Marokko ist massiv von importierter Wassertechnik abhängig

Der chronische Wassermangel ist in Marokko ein existenzielles Problem. Meerwasserentsalzung, Abwasseraufbereitung und "Wasserautobahnen" sollen für Entlastung sorgen.

Von Ullrich Umann | Casablanca

Marokko importiert Wassertechnik aus einer Reihe von Ländern, darunter Deutschland, Frankreich, Italien, Spanien sowie China. Speziell die deutsche Wirtschaft ist erfolgreich bei der Lieferung von kompletten Wasseraufbereitungsanlagen, aber auch von Zulieferkomponenten wie leistungsfähigen Pumpen sowie qualitativ hochwertigen Armaturen und Rohrleitungen.
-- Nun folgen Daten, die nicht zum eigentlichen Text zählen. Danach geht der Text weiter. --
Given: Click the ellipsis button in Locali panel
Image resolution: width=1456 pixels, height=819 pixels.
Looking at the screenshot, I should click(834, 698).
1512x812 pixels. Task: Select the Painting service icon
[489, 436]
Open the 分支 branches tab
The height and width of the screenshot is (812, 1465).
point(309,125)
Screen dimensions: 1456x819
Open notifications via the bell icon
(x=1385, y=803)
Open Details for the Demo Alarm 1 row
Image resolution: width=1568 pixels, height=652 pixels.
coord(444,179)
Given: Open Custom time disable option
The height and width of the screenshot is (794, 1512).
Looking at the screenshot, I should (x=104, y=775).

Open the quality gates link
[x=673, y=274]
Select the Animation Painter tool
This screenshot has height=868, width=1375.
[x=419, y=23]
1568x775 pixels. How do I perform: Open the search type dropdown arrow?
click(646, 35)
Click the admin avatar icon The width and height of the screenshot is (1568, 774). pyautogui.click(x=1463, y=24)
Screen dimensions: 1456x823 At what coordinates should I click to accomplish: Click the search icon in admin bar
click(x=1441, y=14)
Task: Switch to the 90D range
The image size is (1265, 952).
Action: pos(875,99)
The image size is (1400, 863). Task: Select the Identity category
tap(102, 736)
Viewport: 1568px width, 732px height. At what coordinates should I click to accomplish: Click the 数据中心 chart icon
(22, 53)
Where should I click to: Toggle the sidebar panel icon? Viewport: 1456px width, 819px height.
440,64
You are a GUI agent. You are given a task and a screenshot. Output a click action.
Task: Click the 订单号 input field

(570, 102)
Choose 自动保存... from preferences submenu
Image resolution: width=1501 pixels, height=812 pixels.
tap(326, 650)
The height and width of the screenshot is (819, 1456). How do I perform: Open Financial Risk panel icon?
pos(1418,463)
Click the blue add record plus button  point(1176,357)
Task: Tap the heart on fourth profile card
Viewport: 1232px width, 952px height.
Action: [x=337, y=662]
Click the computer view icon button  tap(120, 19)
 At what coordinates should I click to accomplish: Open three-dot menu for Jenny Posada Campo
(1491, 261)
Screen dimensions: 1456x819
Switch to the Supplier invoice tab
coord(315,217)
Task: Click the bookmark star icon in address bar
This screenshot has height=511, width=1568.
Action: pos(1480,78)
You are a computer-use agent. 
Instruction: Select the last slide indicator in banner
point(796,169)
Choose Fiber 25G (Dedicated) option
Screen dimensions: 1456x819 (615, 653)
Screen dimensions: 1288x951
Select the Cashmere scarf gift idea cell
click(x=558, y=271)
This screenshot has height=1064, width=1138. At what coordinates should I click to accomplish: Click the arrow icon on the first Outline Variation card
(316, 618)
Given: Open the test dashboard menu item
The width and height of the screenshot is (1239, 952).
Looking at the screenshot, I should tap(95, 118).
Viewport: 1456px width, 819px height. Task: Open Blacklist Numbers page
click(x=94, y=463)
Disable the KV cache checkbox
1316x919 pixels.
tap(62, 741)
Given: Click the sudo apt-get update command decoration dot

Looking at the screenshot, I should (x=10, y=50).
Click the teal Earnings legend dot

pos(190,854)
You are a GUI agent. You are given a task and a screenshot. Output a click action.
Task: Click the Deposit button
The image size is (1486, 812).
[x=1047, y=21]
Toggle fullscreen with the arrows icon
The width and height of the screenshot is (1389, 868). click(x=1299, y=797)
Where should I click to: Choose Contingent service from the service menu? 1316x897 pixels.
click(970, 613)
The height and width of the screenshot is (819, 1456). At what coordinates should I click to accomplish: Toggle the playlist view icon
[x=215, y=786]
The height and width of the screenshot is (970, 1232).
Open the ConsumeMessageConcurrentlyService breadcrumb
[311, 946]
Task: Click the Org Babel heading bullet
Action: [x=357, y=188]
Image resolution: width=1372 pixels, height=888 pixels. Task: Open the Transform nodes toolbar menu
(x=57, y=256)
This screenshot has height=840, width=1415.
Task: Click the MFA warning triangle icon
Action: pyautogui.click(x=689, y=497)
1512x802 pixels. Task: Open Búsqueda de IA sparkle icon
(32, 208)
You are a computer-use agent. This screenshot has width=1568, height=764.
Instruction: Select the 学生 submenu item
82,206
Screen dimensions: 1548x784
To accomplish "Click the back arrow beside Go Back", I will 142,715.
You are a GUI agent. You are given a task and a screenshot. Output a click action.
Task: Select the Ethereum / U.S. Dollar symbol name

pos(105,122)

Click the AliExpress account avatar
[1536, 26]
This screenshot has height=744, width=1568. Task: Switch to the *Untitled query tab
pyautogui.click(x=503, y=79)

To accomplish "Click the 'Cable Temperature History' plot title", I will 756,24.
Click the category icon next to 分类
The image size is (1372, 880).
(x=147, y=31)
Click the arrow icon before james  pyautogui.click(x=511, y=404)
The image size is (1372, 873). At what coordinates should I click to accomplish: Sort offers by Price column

Deutsche Wassertechnik, die im Vergleich zur Konkurrenz häufig teurer ist, ist in Marokko wegen ihrer hohen Qualität und Lebensdauer gefragt. Immer dann, wenn eine unterbrechungsfreie Versorgung gewährleistet sein muss – und das ist bei vielen Wasserprojekten der Fall – sind Leistungsfähigkeit und störungsfreier Betrieb der Anlagen entscheidende Verkaufsargumente. 

Im Besonderen gilt die gebotene Ausfallsicherheit für die Trinkwasserversorgung in urbanen Zonen, bei der Verhinderung von Umweltkatastrophen durch drohende Gewässer- und Grundwasserverunreinigungen sowie bei der Aufrechterhaltung der Agrarproduktion in Dürreperioden. Letzte hält in Marokko nun schon seit fünf Jahren an. 

Die Betreiber von Meerwasserentsalzungsanlagen haben sogar einen weiteren Versorgungsauftrag bekommen: Sie sollen zusätzliches Süßwasser für die künftige Wasserstoffelektrolyse bereitstellen. In diesem neuen Geschäftsfeld hat das Land nämlich Großes vor und möchte ab 2030 zu einem wichtigen Lieferanten für grünen Wasserstoff in Europa aufsteigen – ohne moderne Entsalzungsanlagen kann das nicht gelingen.

Deutsche Klärtechnik überzeugt

Deutsche Komponenten- und Anlagenbauer überzeugen ihre marokkanischen Kunden mit qualitativ hochwertiger Wassertechnologie und Lösungen, die zusätzlichen Mehrwert schaffen, wie das Beispiel des Unternehmens EnviroChemie zeigt: Der Hersteller stellte in einer Großmolkerei eine Anlage auf, mit der flüssige Molkereiabfälle in Biogas umgewandelt werden.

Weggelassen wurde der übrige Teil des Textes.